GLOVERVILLE - Twelve-year-old Keaira Rivera received a standing ovation at Monday's Common Council meeting.
Mayor Dayton King and the Common Council presented the child with a proclamation declaring Keaira a small-town hero after she helped her brother and sister get out of a house fire on Fifth Avenue last week.
The fire claimed the life of Donald E. Larimore, who was staying at the 34 Fifth Ave. house, and destroyed the building.
Twelve-year-old Keaira Rivera, second from right, is awarded a proclamation by Mayor Dayton King, right, at the Common Council meeting Tuesday for helping to get her 4-year-old brother and 2-year-old sister out of a burning house safely last week. King said the girl showed bravery at a time of crisis and uncertainty. From left are Keaira’s mother, Jamie Ormanion, holding sister Jaylee VanSlyke, and brother Kolten VanSlyke.
The Leader-Herald/Levi Pascher
A fire destroyed the house at 34 Fifth Ave. in Gloversville, shown Monday, taking the life of Donald E. Larimore.
The Leader-Herald/Bill Trojan
A wooden cross with flowers is in the ground in front of 34 Fifth Ave. in Gloversville on Monday.
The Leader-Herald/Bill Trojan
"Twelve-year-old Keaira Rivera is a hero," King said. "On Wednesday, March 20, 2013, a fire broke out at her home and Keaira jumped into action and was able to get her 4-year-old brother and 2-year-old sister out of the burning building safely."
King said she showed courage and bravery at a time of crisis and uncertainty.
An emotional Keaira was unable to comment about her actions Monday night.
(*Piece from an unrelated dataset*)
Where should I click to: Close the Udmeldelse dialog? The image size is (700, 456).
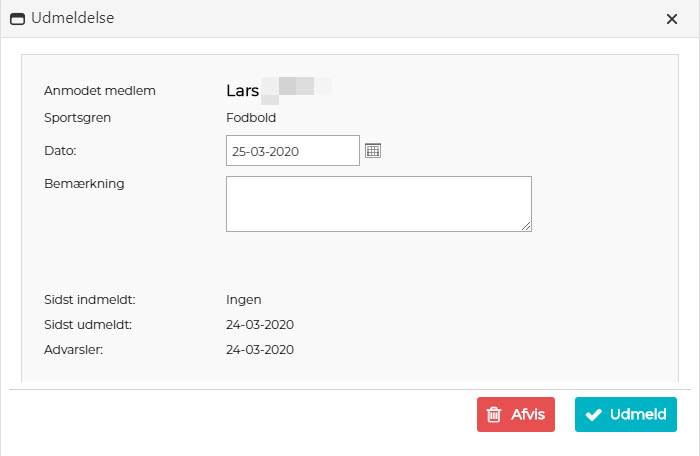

Her mother, Jamie Ormanion, said the children and family are still shaken up from the tragedy.
"I applaud her for having the presence of mind and the ability to react to the situation to notify the adults in the residence and to get her sister and brother out of the house safely," Fire Chief Beth Whitman-Putnam said. "She did a great thing."
First Ward Councilwoman Robin Wentworth also praised Keaira for her efforts.
"I thought it was wonderful and she is an amazing young girl," Wentworth said this morning. "She did a great job alerting her younger brother and sister and keeping her family safe. I am very happy she was given the award last night."
Whitman-Putnam said this morning she can't say yet what caused the fire.
Larimore died of smoke inhalation during the fire. Marcus E. VanSlyke, 66, who lived in the house, was injured.
The Fire Department said firefighters were dispatched to the fire at 9:02 p.m. March 20.
The residence is a two-story, one-family residence, and there were two adults and three children in the house at the time of the fire.
The fire severely damaged the first and second floors and the attic of the single-family home, said Whitman-Putnam.
She said there was extensive fire, heat, smoke and water damage.
Firefighters entered the home and found Larimore.
VanSlyke, who was outside the residence when firefighters arrived, was taken to the hospital. He has since been released, Whitman-Putnam said.
Firefighters encountered a "heavy fire condition" with fire coming from two first-floor windows on the north side of the structure and a heavy smoke condition from the attic area and eaves, a news release said.